评论
打印
Apple has rushed out a software patch for a string of iPhone security vulnerabilities which researchers say have been used by various governments around the world to eavesdrop on activists and journalists.
苹果(Apple)急匆匆地发布了一个修补iPhone一连串安全漏洞的软件补丁。研究人员表示,全球多个国家的政府已利用这些漏洞来对活动人士和新闻工作者实施监听。
The simultaneous exploitation of three flaws in Apple’s iOS software is highly unusual and marks a new level of sophistication in hacking techniques targeting smartphones.
对苹果iOS软件的三个漏洞同时加以利用是极不寻常的,这标志着以智能手机为攻击目标的黑客技术的先进程度已达到一个新的水平。

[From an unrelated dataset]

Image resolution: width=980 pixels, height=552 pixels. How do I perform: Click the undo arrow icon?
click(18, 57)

Thursday’s iOS update, which plugs all three holes, was issued a week and a half after Apple was contacted by researchers at Lookout, a San Francisco-based mobile security firm, and the University of Toronto’s Citizen Lab.
苹果周四发布的iOS更新修补了全部三个漏洞。一周半之前,旧金山移动安全公司Lookout和多伦多大学(University of Toronto)公民实验室(Citizen Lab)的研究人员就此问题联系了苹果。

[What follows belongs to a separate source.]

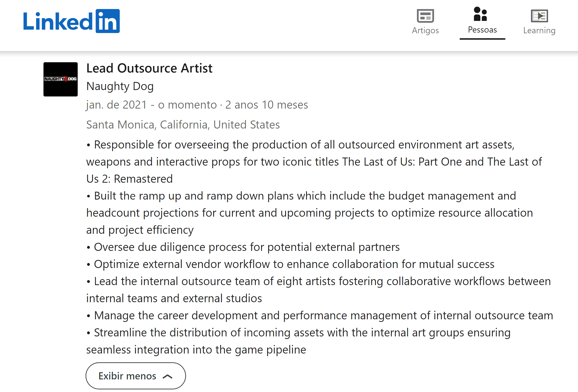Select the Pessoas tab label
The height and width of the screenshot is (392, 578).
click(482, 30)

The researchers were alerted to the attack by Ahmed Mansoor, a human-rights campaigner based in the United Arab Emirates, after he received a text message containing a link which, if he had clicked on it, would have given hackers almost total control of his iPhone 6.
这些研究人员是经阿联酋人权活动家艾哈迈德•曼苏尔(Ahmed Mansoor)提醒注意到这一攻击的。曼苏尔曾收到一条包含链接的短信,如果他点了那个链接,黑客就会获得对他的iPhone 6的几乎全部控制权。
An Israeli start-up called NSO Group, which sells its spyware only to governments, is believed to be behind the hacking tools used to target Mr Mansoor and others. Such tools can sell for as much as $1m. NSO did not respond to requests for comment.
这一用来瞄准曼苏尔等人的黑客工具,据信出自一家名为NSO Group的以色列创业型企业。该公司只面向政府销售其间谍软件。这类工具的售价可高达100万美元。NSO未回复记者的置评请求。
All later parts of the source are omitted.